> Task goal
How many lines in the records below contain the word "Resources"? Give only the number.

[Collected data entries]
☆ ☆ ☆ ☆ ☆ ☆ ☆

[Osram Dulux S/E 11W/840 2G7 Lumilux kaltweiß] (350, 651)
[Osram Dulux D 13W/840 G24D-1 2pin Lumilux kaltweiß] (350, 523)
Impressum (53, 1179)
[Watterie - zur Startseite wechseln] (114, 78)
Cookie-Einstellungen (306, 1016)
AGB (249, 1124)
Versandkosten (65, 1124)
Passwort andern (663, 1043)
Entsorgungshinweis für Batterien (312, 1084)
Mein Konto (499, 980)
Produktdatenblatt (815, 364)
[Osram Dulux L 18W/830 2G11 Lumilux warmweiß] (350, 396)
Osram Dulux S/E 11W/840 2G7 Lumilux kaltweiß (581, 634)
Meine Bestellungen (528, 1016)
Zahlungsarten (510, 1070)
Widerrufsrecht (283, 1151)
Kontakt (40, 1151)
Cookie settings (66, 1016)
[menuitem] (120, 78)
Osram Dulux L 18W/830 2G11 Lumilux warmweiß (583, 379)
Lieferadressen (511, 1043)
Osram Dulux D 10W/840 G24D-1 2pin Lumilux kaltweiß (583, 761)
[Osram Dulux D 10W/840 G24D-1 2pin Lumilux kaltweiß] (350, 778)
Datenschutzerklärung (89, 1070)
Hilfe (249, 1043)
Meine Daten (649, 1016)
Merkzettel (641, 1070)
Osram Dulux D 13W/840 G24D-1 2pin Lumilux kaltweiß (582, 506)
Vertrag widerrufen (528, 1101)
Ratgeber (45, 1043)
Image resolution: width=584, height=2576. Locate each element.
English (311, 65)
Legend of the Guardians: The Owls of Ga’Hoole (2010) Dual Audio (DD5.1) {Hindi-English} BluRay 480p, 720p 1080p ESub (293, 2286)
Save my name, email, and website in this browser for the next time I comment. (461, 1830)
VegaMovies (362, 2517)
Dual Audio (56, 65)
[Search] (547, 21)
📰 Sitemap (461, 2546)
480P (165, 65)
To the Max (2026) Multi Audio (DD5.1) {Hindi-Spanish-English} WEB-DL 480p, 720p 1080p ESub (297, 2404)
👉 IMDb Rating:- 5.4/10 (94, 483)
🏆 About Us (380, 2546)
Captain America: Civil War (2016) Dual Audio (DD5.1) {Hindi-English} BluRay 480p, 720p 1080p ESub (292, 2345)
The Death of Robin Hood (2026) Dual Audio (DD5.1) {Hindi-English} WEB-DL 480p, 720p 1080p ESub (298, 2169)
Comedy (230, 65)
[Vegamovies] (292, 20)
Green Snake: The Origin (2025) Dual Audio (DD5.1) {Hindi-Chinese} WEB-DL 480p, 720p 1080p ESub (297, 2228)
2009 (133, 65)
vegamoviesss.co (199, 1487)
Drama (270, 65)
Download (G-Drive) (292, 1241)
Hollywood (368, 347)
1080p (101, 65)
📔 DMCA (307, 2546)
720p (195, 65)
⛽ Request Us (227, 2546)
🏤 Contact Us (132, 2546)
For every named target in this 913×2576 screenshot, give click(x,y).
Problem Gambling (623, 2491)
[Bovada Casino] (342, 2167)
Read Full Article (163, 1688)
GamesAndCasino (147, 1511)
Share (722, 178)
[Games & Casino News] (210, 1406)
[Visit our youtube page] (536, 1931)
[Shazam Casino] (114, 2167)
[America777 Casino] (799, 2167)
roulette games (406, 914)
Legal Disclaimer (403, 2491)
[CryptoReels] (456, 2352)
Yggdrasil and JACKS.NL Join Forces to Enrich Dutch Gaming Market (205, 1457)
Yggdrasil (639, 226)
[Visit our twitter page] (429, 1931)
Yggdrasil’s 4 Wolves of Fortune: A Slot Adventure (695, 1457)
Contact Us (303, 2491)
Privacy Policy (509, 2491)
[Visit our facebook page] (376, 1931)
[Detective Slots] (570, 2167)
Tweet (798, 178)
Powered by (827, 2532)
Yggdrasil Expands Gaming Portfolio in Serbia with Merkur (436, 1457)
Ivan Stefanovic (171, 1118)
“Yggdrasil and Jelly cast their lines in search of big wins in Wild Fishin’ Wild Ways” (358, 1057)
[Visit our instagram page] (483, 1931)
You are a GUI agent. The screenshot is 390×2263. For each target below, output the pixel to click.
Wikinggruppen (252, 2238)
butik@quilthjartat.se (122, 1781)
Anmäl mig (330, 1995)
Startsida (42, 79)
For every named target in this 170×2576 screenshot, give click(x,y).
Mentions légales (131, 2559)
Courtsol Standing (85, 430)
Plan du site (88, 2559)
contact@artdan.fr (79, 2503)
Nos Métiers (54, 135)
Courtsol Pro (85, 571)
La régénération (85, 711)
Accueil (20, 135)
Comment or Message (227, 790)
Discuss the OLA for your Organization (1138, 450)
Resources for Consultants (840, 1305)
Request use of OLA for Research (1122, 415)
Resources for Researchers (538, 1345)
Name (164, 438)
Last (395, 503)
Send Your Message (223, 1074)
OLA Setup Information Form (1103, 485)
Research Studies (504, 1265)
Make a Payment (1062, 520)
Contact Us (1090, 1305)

☆ ☆ ☆ ☆ ☆ ☆ ☆

> Exercise response
2